In the course of investigating potential activation pathways for the transformation of α,β-unsaturated β-lactam 57 c into bridged bicyclic amide 79 c, we also investigated a 1,3-dipolar cycloaddition reaction with the isolable nitrile oxide 90.[55] The double bond in 57 c was shown to be a competent dipolarophile, providing 2-isoxazoline 91 as a single stereoisomer in good yield (83 %). Notably, the regioselectivity is opposite to that reported for the 1,3-dipolar cycloaddition of a nitrile oxide with a monocyclic exo-methylene β-lactam.[56]

Conclusions

The 4-exo-trig carbamoyl radical cyclization—dithiocarbamate group transfer reaction has been shown to be an efficient and practical methodology for the synthesis of ring-fused β-lactams. Good yields of β-lactams are achieved with the exception of a system carrying double substitution at the alkene terminus. Novel conditions for the base-mediated elimination of the dithiocarbamate group have been developed, which provide access to alkene regioisomers unavailable through thermolysis.
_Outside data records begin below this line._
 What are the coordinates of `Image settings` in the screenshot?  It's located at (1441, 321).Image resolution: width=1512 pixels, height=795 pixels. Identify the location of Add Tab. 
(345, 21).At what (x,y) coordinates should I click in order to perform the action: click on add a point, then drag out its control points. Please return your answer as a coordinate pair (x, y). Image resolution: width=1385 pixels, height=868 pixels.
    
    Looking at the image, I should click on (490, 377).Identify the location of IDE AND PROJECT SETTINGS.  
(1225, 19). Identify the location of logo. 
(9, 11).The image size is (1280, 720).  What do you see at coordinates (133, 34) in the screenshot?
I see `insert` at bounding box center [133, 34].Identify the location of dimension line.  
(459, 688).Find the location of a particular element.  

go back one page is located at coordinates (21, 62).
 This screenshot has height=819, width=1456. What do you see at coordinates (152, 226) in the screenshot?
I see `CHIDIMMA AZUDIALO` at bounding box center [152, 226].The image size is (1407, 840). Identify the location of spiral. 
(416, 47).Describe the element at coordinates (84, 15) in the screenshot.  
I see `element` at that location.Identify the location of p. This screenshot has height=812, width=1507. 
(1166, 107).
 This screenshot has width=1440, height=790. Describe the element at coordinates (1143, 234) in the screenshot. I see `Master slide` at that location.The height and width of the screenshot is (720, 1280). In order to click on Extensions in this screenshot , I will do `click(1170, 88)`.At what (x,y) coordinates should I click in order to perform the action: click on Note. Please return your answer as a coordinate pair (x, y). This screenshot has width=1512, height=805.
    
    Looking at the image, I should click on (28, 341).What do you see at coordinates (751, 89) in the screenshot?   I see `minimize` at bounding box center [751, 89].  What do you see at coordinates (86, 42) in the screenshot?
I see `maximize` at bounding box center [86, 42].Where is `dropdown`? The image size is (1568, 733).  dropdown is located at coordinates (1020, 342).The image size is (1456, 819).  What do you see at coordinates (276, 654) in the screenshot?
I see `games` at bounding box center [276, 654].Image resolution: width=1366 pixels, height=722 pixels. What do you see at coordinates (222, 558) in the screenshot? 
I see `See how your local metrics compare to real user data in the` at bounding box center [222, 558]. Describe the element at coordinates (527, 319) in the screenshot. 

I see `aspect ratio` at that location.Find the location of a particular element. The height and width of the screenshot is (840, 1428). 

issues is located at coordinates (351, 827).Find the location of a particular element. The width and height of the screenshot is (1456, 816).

Dihydroxylation of α,β-unsaturated β-lactams provides substrates which undergo semipinanol rearrangement with exclusive N-acyl group migration under all conditions. This selectivity is consistent with prior examples of semipinacol rearrangement of non-fused β-lactams in the literature and the expected better alignment of the migrating bond with the breaking C–O bond, even when constrained within a heterocyclic ring system. In situ generated cyclic phosphoranes have been shown to undergo semipinacol rearrangement with C–C bond migration for the first time, and provide milder and shorter routes to target compounds over the use of non-cyclic systems and of cyclic sulfites, unless chloroalcohol formation competes. The resulting keto-bridged bicyclic lactams are versatile intermediates in target synthesis.